= Task input =
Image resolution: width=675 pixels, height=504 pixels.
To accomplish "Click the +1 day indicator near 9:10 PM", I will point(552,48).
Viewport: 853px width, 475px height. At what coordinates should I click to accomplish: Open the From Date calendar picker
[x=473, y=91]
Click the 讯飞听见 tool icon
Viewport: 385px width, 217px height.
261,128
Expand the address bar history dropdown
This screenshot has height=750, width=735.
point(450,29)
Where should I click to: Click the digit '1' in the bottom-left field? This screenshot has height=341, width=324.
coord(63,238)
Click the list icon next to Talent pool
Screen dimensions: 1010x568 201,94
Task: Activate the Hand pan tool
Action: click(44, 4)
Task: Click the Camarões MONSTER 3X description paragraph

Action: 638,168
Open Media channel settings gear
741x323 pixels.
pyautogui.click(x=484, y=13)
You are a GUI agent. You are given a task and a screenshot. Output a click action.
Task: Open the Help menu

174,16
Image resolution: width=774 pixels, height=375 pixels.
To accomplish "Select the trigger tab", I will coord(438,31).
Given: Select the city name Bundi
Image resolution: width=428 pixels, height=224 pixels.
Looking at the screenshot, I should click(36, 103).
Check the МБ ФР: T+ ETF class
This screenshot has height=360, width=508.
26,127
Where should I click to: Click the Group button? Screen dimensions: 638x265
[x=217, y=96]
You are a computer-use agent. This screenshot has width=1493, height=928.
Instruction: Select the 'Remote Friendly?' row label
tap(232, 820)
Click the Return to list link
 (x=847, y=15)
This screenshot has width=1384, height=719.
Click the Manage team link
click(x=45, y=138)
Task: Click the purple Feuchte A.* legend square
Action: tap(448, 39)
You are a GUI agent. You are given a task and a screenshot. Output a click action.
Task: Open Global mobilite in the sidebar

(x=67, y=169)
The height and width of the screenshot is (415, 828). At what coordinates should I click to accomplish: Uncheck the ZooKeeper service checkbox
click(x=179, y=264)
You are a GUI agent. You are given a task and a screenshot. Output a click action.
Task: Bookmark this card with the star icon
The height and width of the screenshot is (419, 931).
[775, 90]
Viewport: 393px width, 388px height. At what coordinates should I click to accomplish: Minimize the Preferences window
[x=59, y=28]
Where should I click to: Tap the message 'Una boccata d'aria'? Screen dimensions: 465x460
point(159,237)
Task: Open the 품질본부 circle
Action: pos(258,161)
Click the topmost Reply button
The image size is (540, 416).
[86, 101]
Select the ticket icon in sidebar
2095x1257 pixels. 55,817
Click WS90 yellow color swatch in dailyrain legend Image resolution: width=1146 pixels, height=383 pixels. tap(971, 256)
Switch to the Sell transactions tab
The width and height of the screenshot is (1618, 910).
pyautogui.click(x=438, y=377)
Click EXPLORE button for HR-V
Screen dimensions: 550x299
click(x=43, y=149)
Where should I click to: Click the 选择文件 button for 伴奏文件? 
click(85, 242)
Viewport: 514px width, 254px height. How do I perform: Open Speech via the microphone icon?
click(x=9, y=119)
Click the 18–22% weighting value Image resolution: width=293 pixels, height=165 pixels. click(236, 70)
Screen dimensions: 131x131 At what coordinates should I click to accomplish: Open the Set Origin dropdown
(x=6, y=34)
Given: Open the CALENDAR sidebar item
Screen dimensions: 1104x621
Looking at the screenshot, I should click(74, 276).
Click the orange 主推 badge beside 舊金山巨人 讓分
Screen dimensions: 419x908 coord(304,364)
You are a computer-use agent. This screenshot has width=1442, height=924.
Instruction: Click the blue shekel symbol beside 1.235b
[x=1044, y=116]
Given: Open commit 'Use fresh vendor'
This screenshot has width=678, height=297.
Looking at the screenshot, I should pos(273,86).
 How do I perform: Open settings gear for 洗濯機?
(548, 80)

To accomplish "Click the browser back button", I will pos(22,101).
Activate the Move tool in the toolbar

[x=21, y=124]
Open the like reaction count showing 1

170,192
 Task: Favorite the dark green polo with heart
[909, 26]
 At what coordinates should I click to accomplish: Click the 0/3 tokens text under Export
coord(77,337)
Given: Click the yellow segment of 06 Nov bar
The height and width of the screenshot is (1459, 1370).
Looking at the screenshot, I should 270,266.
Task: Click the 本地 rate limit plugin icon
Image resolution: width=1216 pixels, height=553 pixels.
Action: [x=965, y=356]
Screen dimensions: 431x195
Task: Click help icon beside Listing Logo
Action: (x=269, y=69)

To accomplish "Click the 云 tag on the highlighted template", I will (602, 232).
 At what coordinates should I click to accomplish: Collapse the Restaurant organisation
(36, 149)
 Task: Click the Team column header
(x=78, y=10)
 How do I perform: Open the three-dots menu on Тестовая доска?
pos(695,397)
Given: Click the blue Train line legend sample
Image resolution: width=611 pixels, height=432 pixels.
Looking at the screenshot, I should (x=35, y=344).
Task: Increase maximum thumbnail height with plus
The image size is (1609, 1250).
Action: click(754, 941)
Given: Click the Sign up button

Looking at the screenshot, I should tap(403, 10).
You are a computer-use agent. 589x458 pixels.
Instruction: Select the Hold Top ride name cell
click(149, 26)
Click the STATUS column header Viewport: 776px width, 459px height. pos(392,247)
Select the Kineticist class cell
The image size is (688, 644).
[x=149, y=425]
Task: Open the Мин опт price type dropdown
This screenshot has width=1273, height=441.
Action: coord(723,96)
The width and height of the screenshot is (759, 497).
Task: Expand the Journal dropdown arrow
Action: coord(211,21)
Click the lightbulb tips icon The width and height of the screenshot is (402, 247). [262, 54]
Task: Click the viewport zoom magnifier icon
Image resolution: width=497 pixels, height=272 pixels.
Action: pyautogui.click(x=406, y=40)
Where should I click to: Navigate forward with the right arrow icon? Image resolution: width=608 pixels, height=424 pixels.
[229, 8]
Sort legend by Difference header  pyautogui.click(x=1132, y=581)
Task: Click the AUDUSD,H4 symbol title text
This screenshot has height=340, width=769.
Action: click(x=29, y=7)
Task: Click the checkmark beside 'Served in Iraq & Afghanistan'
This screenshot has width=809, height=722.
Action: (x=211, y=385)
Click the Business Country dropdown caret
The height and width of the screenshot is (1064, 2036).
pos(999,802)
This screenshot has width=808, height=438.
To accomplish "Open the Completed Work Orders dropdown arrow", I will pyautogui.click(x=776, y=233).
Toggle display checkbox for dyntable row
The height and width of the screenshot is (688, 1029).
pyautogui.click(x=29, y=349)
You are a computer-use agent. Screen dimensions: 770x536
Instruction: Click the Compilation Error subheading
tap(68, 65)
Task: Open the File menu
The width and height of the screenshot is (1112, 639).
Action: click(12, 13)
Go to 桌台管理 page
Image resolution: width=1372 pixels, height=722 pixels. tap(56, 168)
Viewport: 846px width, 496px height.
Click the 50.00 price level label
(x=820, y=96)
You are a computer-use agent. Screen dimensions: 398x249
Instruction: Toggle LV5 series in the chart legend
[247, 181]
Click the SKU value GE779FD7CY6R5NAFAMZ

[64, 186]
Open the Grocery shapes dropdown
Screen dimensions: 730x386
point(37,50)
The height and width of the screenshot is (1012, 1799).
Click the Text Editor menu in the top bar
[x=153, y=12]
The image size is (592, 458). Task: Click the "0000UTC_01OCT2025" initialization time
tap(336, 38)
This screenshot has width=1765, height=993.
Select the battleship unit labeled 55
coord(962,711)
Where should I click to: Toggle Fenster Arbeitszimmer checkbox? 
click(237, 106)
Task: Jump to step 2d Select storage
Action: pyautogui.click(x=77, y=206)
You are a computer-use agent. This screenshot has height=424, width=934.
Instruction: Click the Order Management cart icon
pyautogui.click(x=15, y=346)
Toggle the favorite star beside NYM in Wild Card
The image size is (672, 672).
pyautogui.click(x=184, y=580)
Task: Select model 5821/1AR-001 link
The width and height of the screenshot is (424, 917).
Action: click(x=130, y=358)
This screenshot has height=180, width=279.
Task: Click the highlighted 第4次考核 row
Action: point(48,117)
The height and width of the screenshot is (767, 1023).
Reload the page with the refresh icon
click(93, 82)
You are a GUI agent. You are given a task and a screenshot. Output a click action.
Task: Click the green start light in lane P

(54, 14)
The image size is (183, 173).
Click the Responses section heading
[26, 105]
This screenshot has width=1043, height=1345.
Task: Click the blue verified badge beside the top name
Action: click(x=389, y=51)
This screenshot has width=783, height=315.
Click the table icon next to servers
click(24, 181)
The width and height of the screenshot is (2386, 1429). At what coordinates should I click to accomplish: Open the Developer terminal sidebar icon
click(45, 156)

= Exercise brief =
Swap "Manage team" for "Edit team" in the data, starting at the line that has "This screenshot has width=1384, height=719." and stopping after the line that has "pyautogui.click(x=438, y=377)". Return only those lines and leave everything else in them unchanged.

= Right answer =
This screenshot has width=1384, height=719.
Click the Edit team link
click(x=45, y=138)
Task: Click the purple Feuchte A.* legend square
Action: tap(448, 39)
You are a GUI agent. You are given a task and a screenshot. Output a click action.
Task: Open Global mobilite in the sidebar

(x=67, y=169)
The height and width of the screenshot is (415, 828). At what coordinates should I click to accomplish: Uncheck the ZooKeeper service checkbox
click(x=179, y=264)
You are a GUI agent. You are given a task and a screenshot. Output a click action.
Task: Bookmark this card with the star icon
The height and width of the screenshot is (419, 931).
[775, 90]
Viewport: 393px width, 388px height. At what coordinates should I click to accomplish: Minimize the Preferences window
[x=59, y=28]
Where should I click to: Tap the message 'Una boccata d'aria'? Screen dimensions: 465x460
point(159,237)
Task: Open the 품질본부 circle
Action: pos(258,161)
Click the topmost Reply button
The image size is (540, 416).
[86, 101]
Select the ticket icon in sidebar
2095x1257 pixels. 55,817
Click WS90 yellow color swatch in dailyrain legend Image resolution: width=1146 pixels, height=383 pixels. tap(971, 256)
Switch to the Sell transactions tab
The width and height of the screenshot is (1618, 910).
pyautogui.click(x=438, y=377)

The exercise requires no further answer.